\begin {abstract}
    % Start with a two-sentence (at most) description of the big-picture
    % problem and why we care, and a sentence at the end that emphasizes how
    % your work is part of the solution.

    Heterogeneous systems with central CPUs and accelerators such as
    GPUs, FPGAs or the upcoming Intel MIC are becoming mainstream.
    In these systems, peak performance includes the performance of not
    just the CPUs but also all available accelerators.  In spite of
    this fact, the majority of programming models for heterogeneous
    computing focus on only one of these.  With the development of
    Accelerated OpenMP for GPUs, both from PGI and Cray, we have a
    clear path to extend traditional OpenMP applications incrementally
    to use GPUs.  The extensions are geared toward switching from CPU
    parallelism to GPU parallelism.

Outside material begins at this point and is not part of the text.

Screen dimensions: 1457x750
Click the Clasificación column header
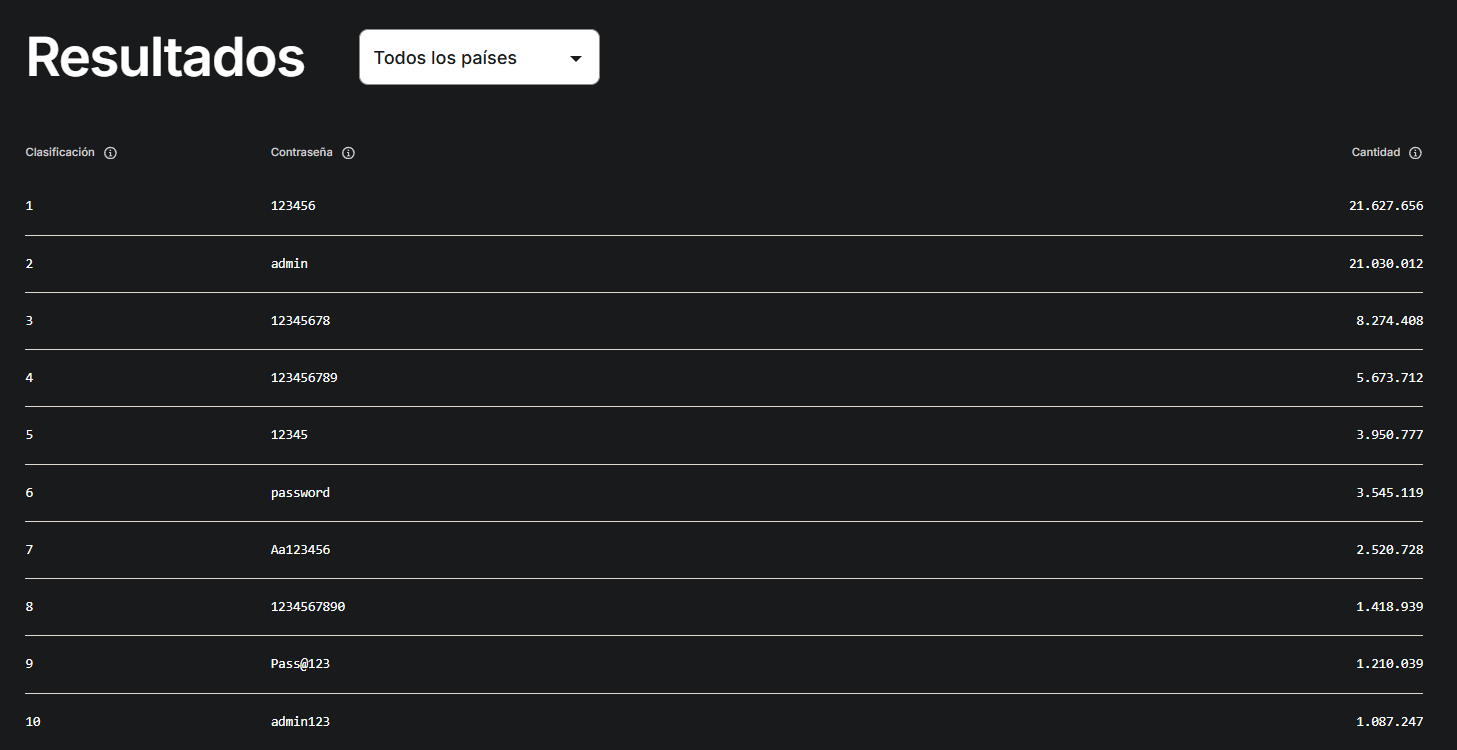tap(60, 152)
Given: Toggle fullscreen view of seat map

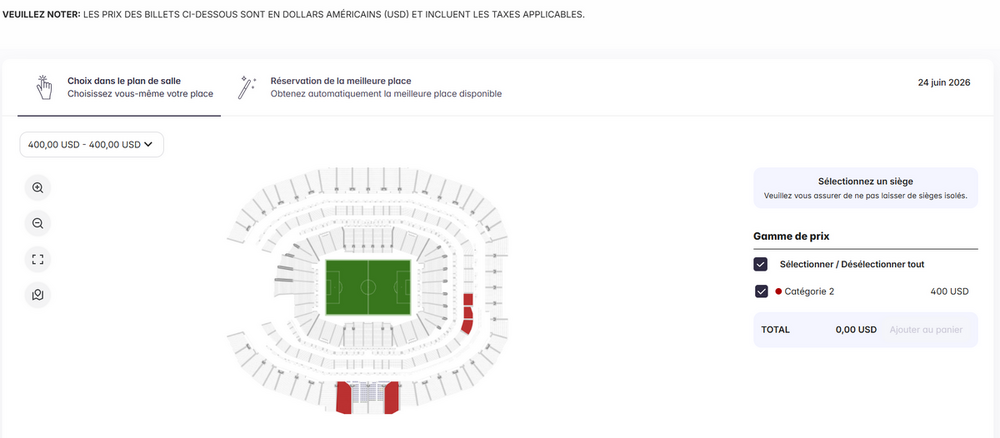Looking at the screenshot, I should coord(38,260).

However they do not preserve the
    former while adding the latter. Thus computational potential is
    wasted since either the CPU cores or the GPU cores are left idle.

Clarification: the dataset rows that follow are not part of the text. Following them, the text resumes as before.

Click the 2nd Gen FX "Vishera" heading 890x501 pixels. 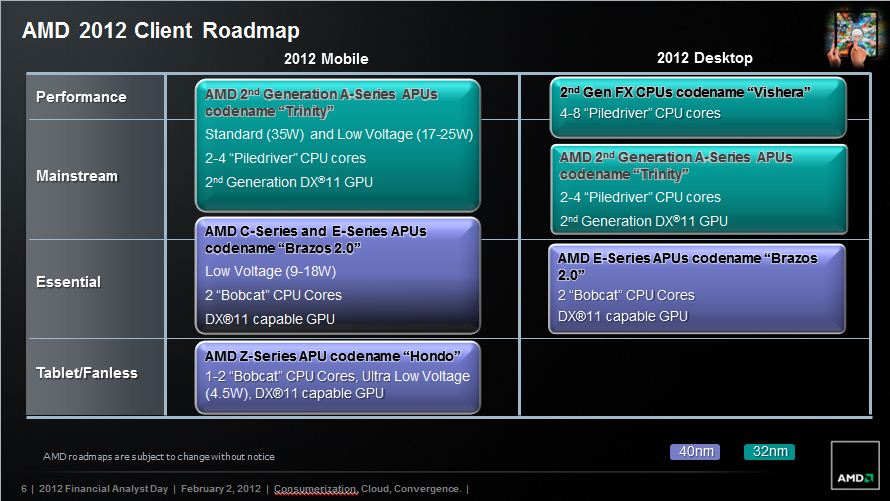(x=684, y=92)
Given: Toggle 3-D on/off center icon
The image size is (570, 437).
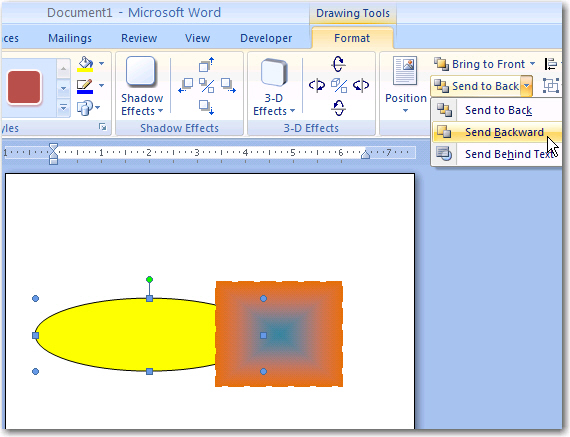Looking at the screenshot, I should coord(339,86).
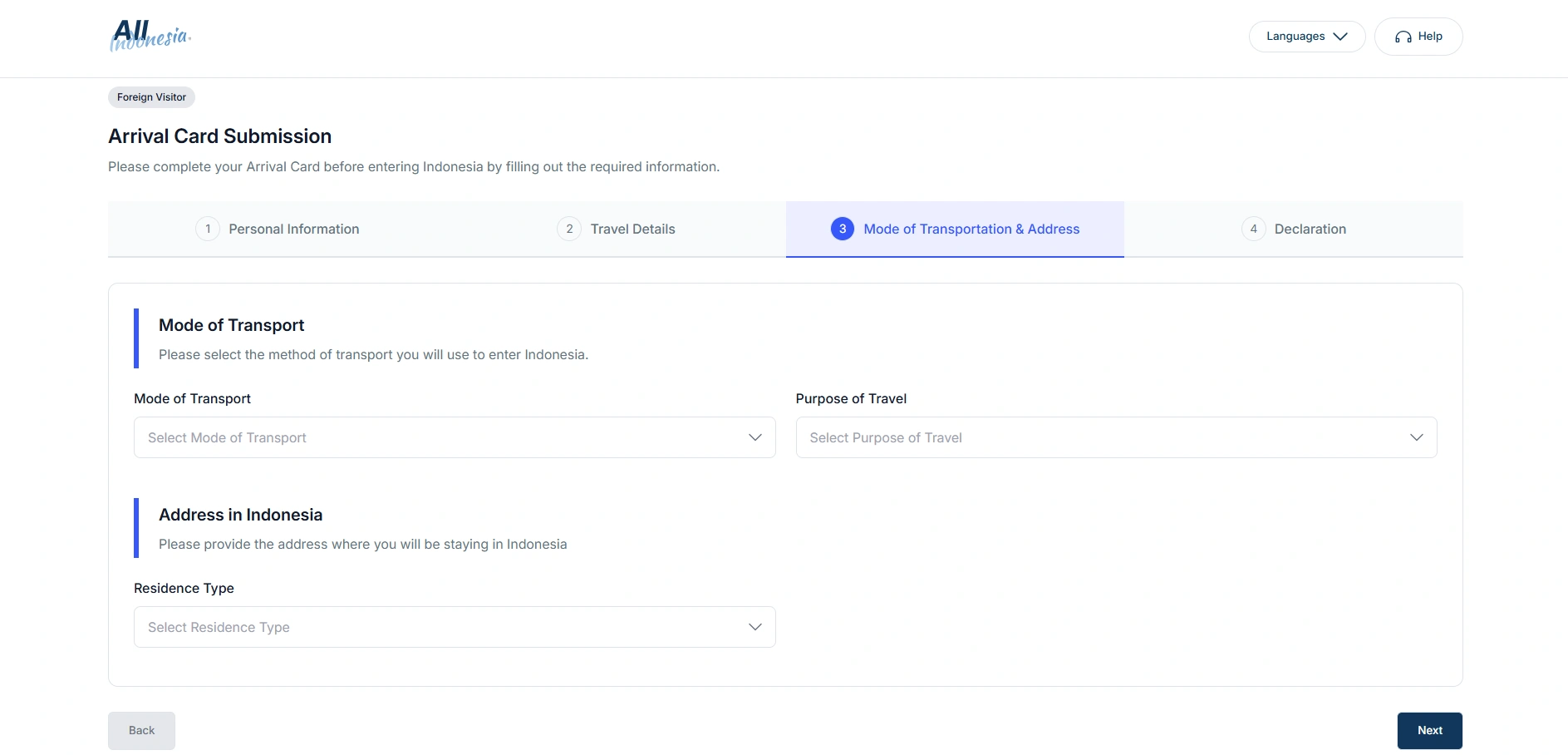Go to the Travel Details step
This screenshot has width=1568, height=755.
pyautogui.click(x=632, y=229)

    Our goal is to create a runtime system that can intelligently
    divide an accelerated OpenMP region across all available resources
    automatically. This paper presents our proof-of-concept runtime
    system for dynamic task scheduling across CPUs and GPUs.  Further,
    we motivate the addition of this system into the proposed
    \emph{OpenMP for Accelerators} standard. Finally, we show that
    this option can produce as much as a two-fold performance
    improvement over using either the CPU or GPU alone.

\end{abstract}